(EXERCISE DATA Opens)
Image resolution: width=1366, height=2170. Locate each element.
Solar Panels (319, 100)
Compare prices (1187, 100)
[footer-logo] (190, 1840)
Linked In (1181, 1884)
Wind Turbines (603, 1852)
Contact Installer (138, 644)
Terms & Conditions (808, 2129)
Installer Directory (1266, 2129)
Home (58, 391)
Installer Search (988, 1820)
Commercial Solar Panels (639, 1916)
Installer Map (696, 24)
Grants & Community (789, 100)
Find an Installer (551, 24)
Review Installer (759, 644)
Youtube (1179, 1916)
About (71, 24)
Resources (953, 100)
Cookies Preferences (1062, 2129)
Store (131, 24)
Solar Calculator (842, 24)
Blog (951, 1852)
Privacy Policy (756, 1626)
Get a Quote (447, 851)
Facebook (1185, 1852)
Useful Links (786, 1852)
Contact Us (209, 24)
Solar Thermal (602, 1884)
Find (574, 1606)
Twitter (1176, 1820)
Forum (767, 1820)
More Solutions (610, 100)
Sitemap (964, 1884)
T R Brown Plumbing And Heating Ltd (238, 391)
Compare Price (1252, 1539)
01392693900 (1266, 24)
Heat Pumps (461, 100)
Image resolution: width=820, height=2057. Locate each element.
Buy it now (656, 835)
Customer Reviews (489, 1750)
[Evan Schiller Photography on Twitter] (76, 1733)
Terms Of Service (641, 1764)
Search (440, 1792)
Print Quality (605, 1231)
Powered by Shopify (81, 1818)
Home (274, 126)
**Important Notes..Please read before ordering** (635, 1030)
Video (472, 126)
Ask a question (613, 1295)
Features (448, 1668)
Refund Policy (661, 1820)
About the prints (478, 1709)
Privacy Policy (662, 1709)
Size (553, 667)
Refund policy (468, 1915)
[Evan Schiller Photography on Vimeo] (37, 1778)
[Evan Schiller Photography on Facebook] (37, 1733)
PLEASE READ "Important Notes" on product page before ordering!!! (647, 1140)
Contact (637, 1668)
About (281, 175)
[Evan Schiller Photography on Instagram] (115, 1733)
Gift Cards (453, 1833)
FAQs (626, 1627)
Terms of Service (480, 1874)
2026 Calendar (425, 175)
(EXERCISE DATA Closes)
## THE PROBLEM
Write out, please, all of the material above exactly as written.

## PROBLEM SOLUTION
Image resolution: width=1366, height=2170. Locate each element.
Solar Panels (319, 100)
Compare prices (1187, 100)
[footer-logo] (190, 1840)
Linked In (1181, 1884)
Wind Turbines (603, 1852)
Contact Installer (138, 644)
Terms & Conditions (808, 2129)
Installer Directory (1266, 2129)
Home (58, 391)
Installer Search (988, 1820)
Commercial Solar Panels (639, 1916)
Installer Map (696, 24)
Grants & Community (789, 100)
Find an Installer (551, 24)
Review Installer (759, 644)
Youtube (1179, 1916)
About (71, 24)
Resources (953, 100)
Cookies Preferences (1062, 2129)
Store (131, 24)
Solar Calculator (842, 24)
Blog (951, 1852)
Privacy Policy (756, 1626)
Get a Quote (447, 851)
Facebook (1185, 1852)
Useful Links (786, 1852)
Contact Us (209, 24)
Solar Thermal (602, 1884)
Find (574, 1606)
Twitter (1176, 1820)
Forum (767, 1820)
More Solutions (610, 100)
Sitemap (964, 1884)
T R Brown Plumbing And Heating Ltd (238, 391)
Compare Price (1252, 1539)
01392693900 (1266, 24)
Heat Pumps (461, 100)
Image resolution: width=820, height=2057. Locate each element.
Buy it now (656, 835)
Customer Reviews (489, 1750)
[Evan Schiller Photography on Twitter] (76, 1733)
Terms Of Service (641, 1764)
Search (440, 1792)
Print Quality (605, 1231)
Powered by Shopify (81, 1818)
Home (274, 126)
**Important Notes..Please read before ordering** (635, 1030)
Video (472, 126)
Ask a question (613, 1295)
Features (448, 1668)
Refund Policy (661, 1820)
About the prints (478, 1709)
Privacy Policy (662, 1709)
Size (553, 667)
Refund policy (468, 1915)
[Evan Schiller Photography on Vimeo] (37, 1778)
[Evan Schiller Photography on Facebook] (37, 1733)
PLEASE READ "Important Notes" on product page before ordering!!! (647, 1140)
Contact (637, 1668)
About (281, 175)
[Evan Schiller Photography on Instagram] (115, 1733)
Gift Cards (453, 1833)
FAQs (626, 1627)
Terms of Service (480, 1874)
2026 Calendar (425, 175)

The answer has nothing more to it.